Problem requirements:
Each line from the one containing "Where should I" to the end of the entries below is to be set down exactly; the pictures are not.

Supplied material:
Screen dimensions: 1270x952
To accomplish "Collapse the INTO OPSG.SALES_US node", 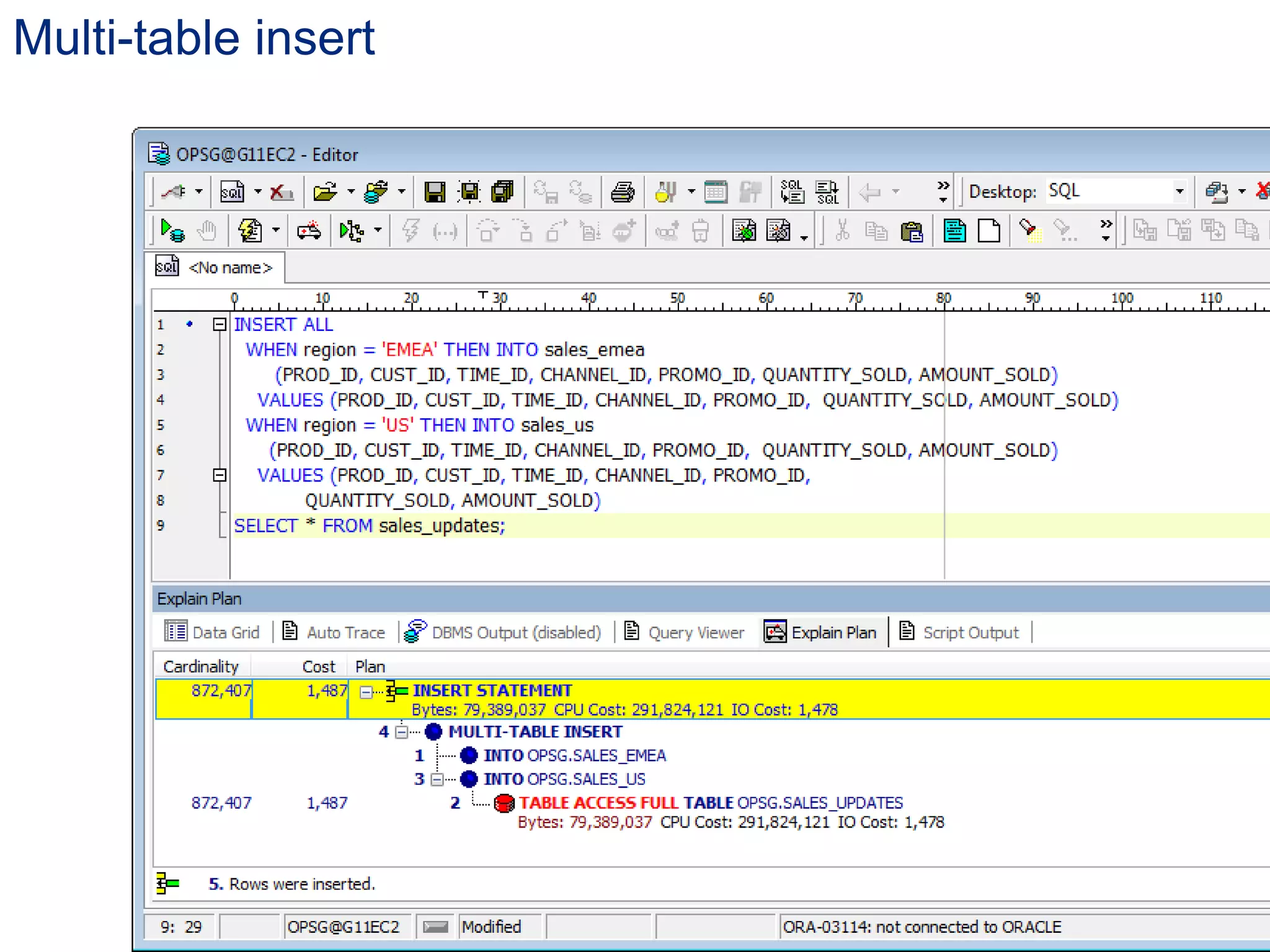I will click(437, 780).
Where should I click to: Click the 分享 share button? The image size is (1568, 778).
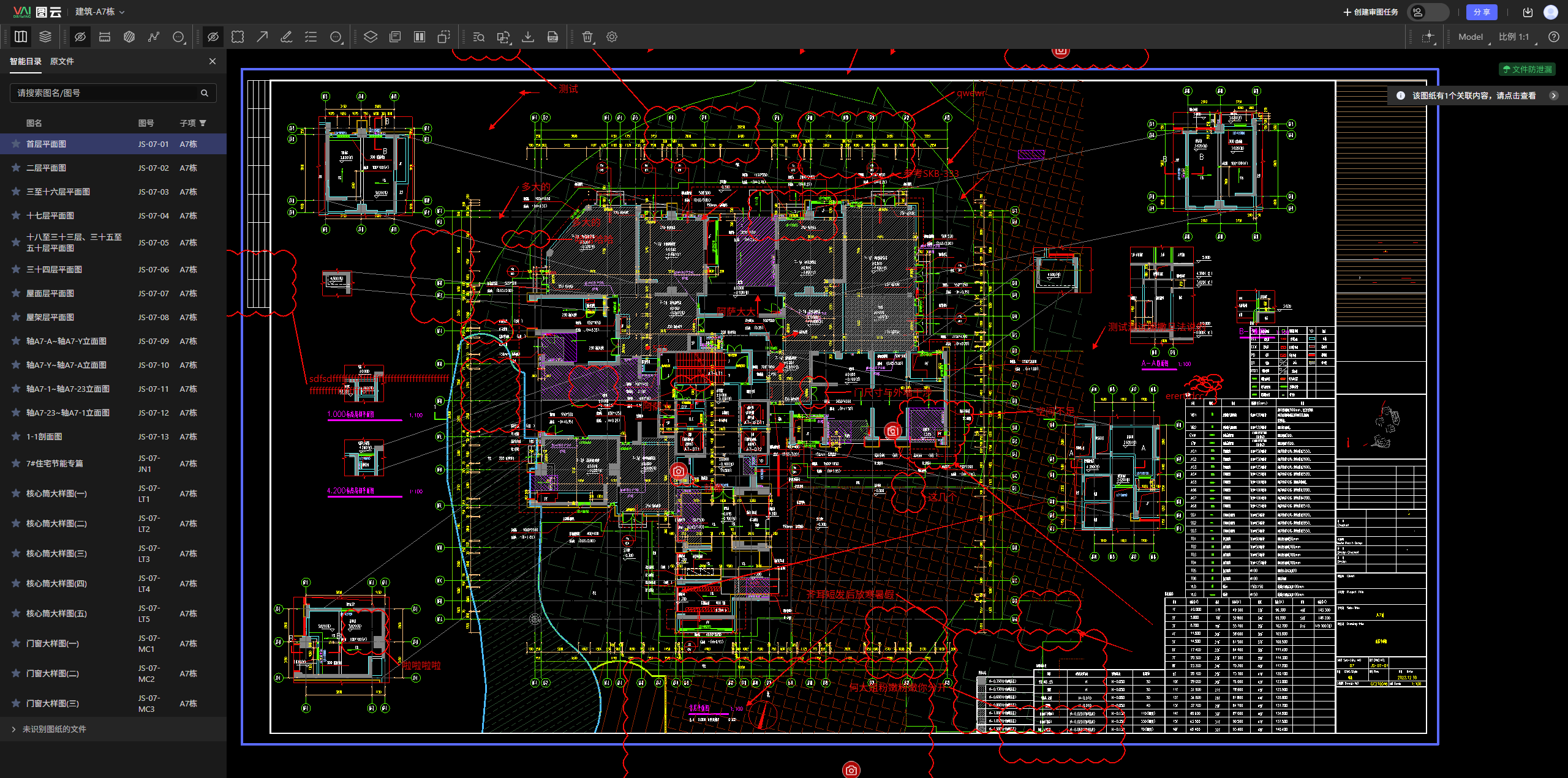click(x=1482, y=12)
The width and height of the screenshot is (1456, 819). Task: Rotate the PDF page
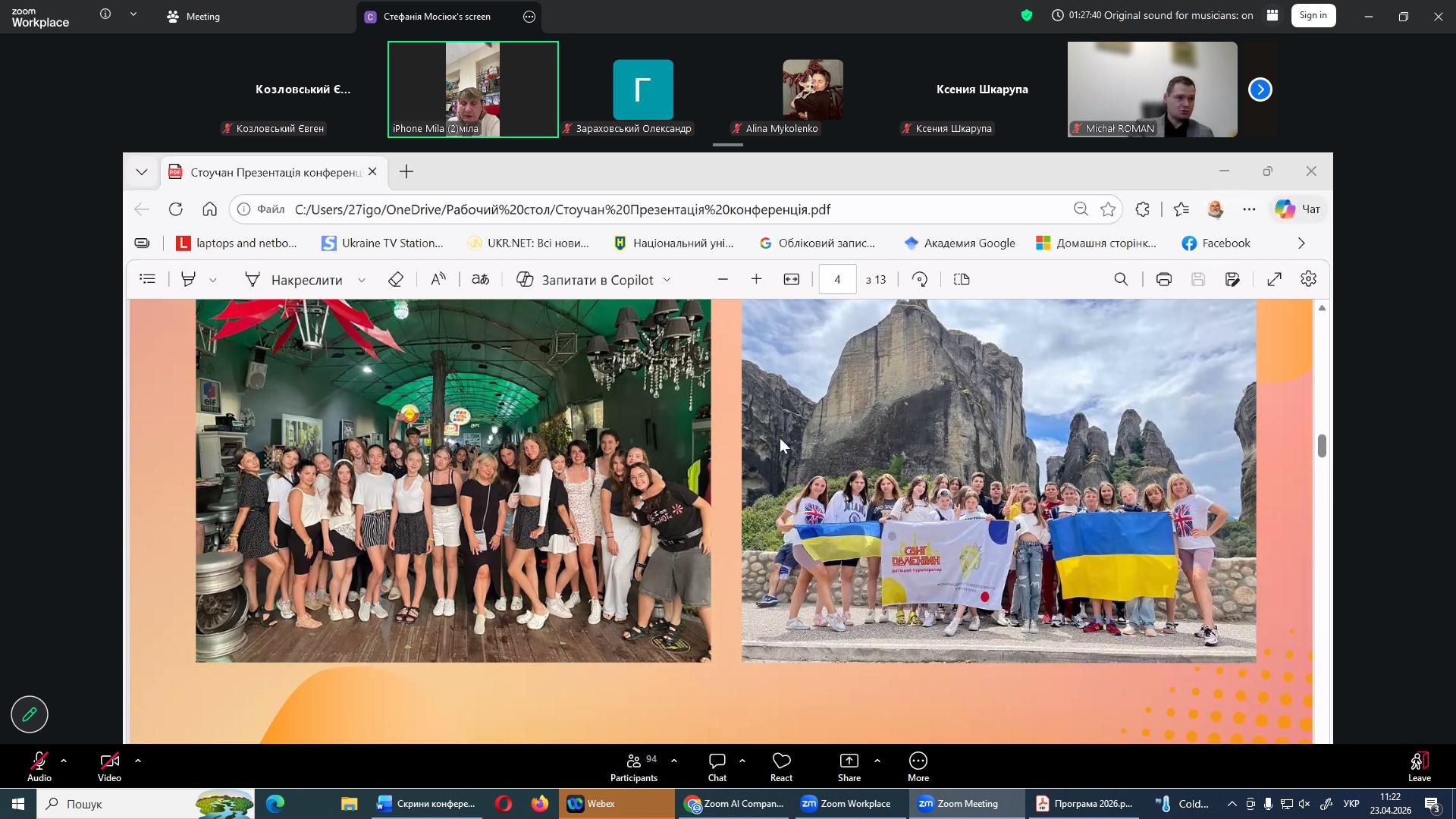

Solution to this exercise:
Where should I click to: Click the 分享 share button? The image size is (1568, 778).
click(x=1482, y=12)
The width and height of the screenshot is (1456, 819). Task: Rotate the PDF page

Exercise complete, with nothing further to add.